Donatien Alphonse François Marquis de Sade wird am 2. Juni 1740 in Paris geboren. Seine Eltern gehören einem alten, aber verarmten Adelshaus an. Nach der Kindheit in Paris und bei Verwandten in der Provence besucht er ab seinem zehnten Lebensjahr ein Jesuitenkolleg in Paris und anschließend die Militärakademie. Nach der Teilnahme am Siebenjährigen Krieg heiratet er 1763 Renée-Pélagie de Montreuil – vor allem aus finanziellen Gründen. In den folgenden Jahren führt de Sade ein ausschweifendes Leben, verkehrt mit Prostituierten und verführt zusammen mit seiner Frau sogar Hausmädchen und Diener. 1768 beschuldigt ihn eine junge Frau, er habe sie zur Sodomie gezwungen und dazu, sich auspeitschen zu lassen. Auch wenn es nicht zu einer Gerichtsverhandlung kommt, häufen sich die Berichte von den Orgien des Marquis.
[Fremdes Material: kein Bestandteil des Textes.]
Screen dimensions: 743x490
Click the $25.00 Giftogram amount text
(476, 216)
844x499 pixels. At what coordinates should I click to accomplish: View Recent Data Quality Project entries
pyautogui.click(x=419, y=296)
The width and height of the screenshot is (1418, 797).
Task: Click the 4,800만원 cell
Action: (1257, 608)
Er flieht zunächst auf sein Schloss in der Provence und 1772 nach Italien, um einem Todesurteil zu entgehen: Er ist angeklagt worden, mehrere Prostituierte mit vergifteten Bonbons zu einer Lustorgie verführt und dadurch den Tod einer der Damen verschuldet zu haben. 1777 kehrt er nach Paris zurück, wird inhaftiert und in die Festung Vincennes gesperrt. Das Todesurteil wird zwar aufgehoben, aber nach einem Fluchtversuch 1784 landet de Sade im feudalen Kerker der Bastille. Hier lebt er keineswegs bescheiden, lässt sich vom Leibkoch Essen ins Gefängnis bringen und widmet sich einem ausgedehnten Literaturstudium. Im Gefängnis beginnt er, sich ausgefallene Sexualpraktiken auszumalen, und verfasst Les 120 Journées de Sodome (Die 120 Tage von Sodom, veröffentlicht erst 1909). Später folgen unter anderem Justine (1791) sowie La Philosophie dans le boudoir (Die Philosophie im Boudoir, 1795). Kurz vor dem Sturm auf die Bastille wird de Sade in die Irrenanstalt von Charenton verlegt, allerdings im Verlauf der Französischen Revolution entlassen. Unter den Jakobinern und später unter Napoleon landet er immer wieder im Gefängnis. 1803 kommt de Sade erneut nach Charenton, wo er am 2. Dezember 1814 im Alter von 74 Jahren stirbt.